运用网络药理学探讨开心散治疗抑郁症的作用机制

目的本研究旨在运用网络药理学方法,预测开心散活性成分的抗抑郁药理作用机制。方法通过TCMSP、ETCM获取开心散的成分和靶点,运用Genecard、OMIM筛选抑郁症相关的蛋白,通过STRING构建蛋白相互作用网络,使用Cytoscape进行靶点的拓扑分析、MCODE聚类分析,使用R语言进行GO和KEGG通路富集分析,最后使用MOE软件进行分子对接验证。结果网络分析表明,开心散中25个活性成分与其发挥抗抑郁作用密切相关,该机制涉及到51个靶点(包括ACHE、HTR3A、DRD2等)以及24条通路;分子对接结果显示化合物aposcopolamine、perlolyrine、hederagenin与PPARG、ACHE、SLC6A4、DRD2靶点均具有较好的结合能力。结论开心散可能主要通过神经活性受体配体相互作用、羟色胺突触、cAMP通路等相关靶标起到抗抑郁的功效,该研究为一步揭示开心散治疗抑郁症的潜在活性成分及其可能的作用机制提供了思路。

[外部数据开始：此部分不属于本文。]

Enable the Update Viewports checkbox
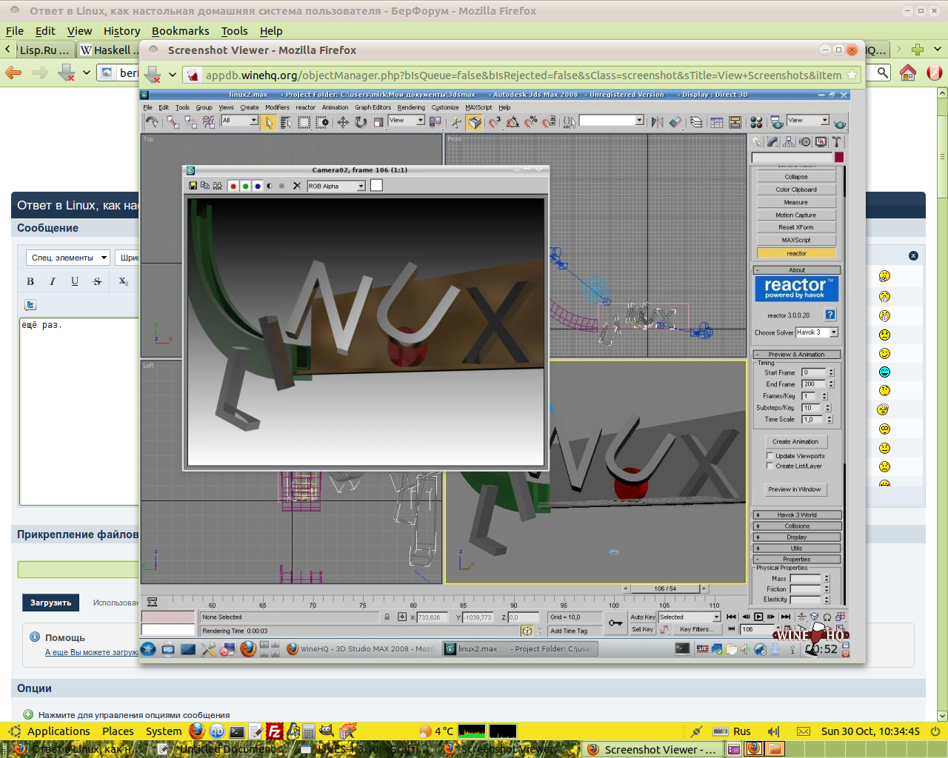Image resolution: width=948 pixels, height=758 pixels. click(770, 456)
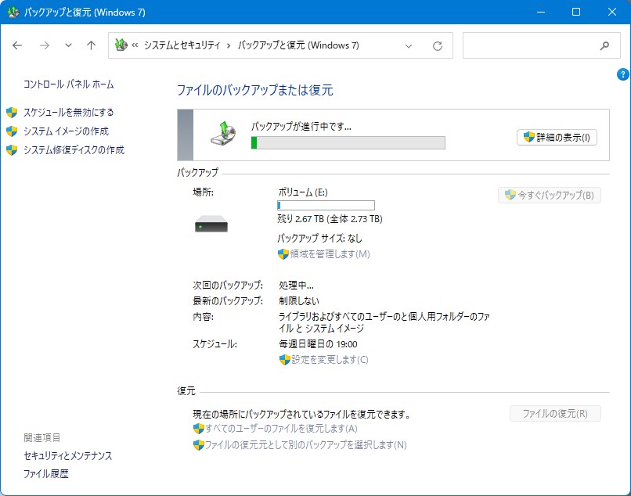Click the search magnifier icon

pos(604,45)

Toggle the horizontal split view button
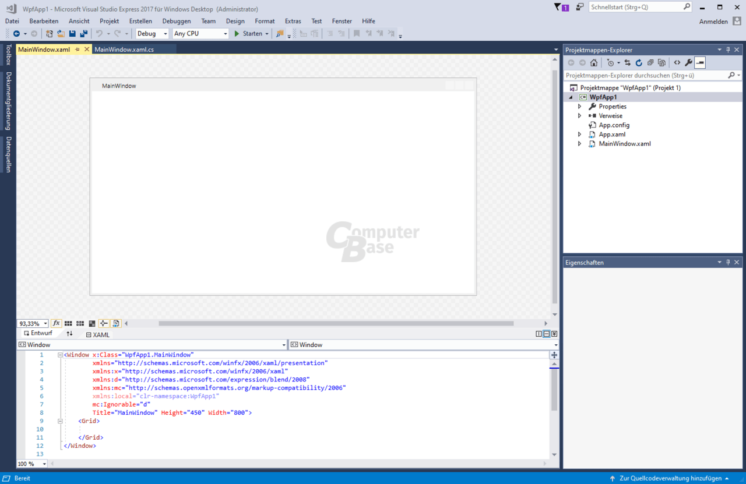(546, 333)
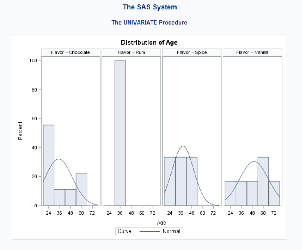The width and height of the screenshot is (302, 250).
Task: Click the Chocolate bar at age 60
Action: [81, 189]
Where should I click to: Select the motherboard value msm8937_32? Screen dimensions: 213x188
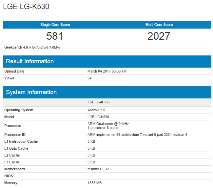click(98, 169)
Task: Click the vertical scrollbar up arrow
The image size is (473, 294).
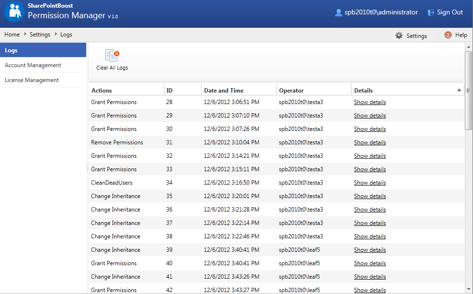Action: tap(469, 47)
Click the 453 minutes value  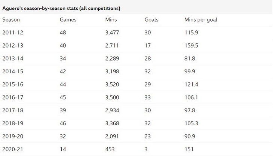point(110,149)
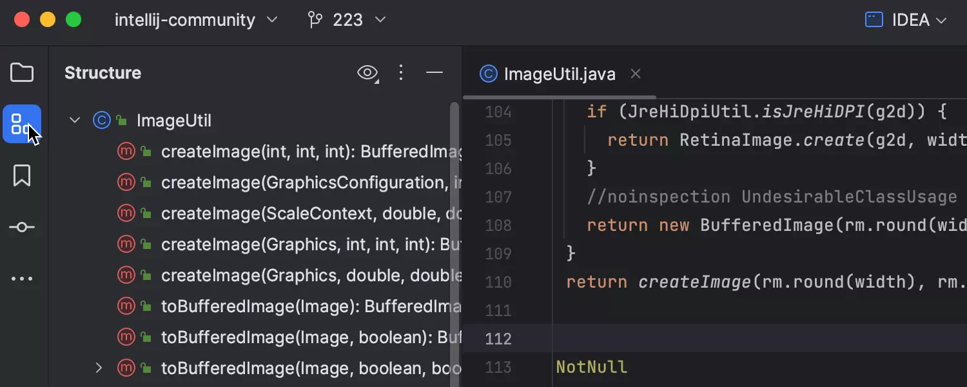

Using Network Pharmacology Model to Explore the Mechanism of Kai-Xin-San in Treating Depression

Objective To predict the anti-depressant pharmacological mechanism of Kai-Xin-San(KXS)active ingredients by network pharmacology.Methods The components and targets of KXS were obtained by TCMSP and ETCM,and the proteins related to depression were screened by Genecard and OMIM.The protein interaction network(PPI)was constructed by STRING.Topological attribute analysis and MCODE cluster analysis of the target were performed by Cytoscape.R language was performed to conduct GO and KEGG path enrichment analysis.Finally,MOE software was applied for molecular docking verification.Results Network analysis showed that the 25 active ingredients in KXS were closely related to its anti-depressant effect.The mechanism involved 51 targets(ACHE,HTR3 A,and DRD2,etc.)and 24 pathways.The molecular docking showed that aposcopolamine,perlolyrine,and hederagenin had good docking activity with PPARG,ACHE,SLC6 A4,and DRD2,respectively.Conclusion KXS may exert anti-depressant effects through pathway-related targets such as neuroactive receptor-ligand interactions,serotonin synapses,and c AMP pathways efficacy.This study provides an idea for the study of the potential active components of KXS in the treatment of depression and its possible mechanism of action.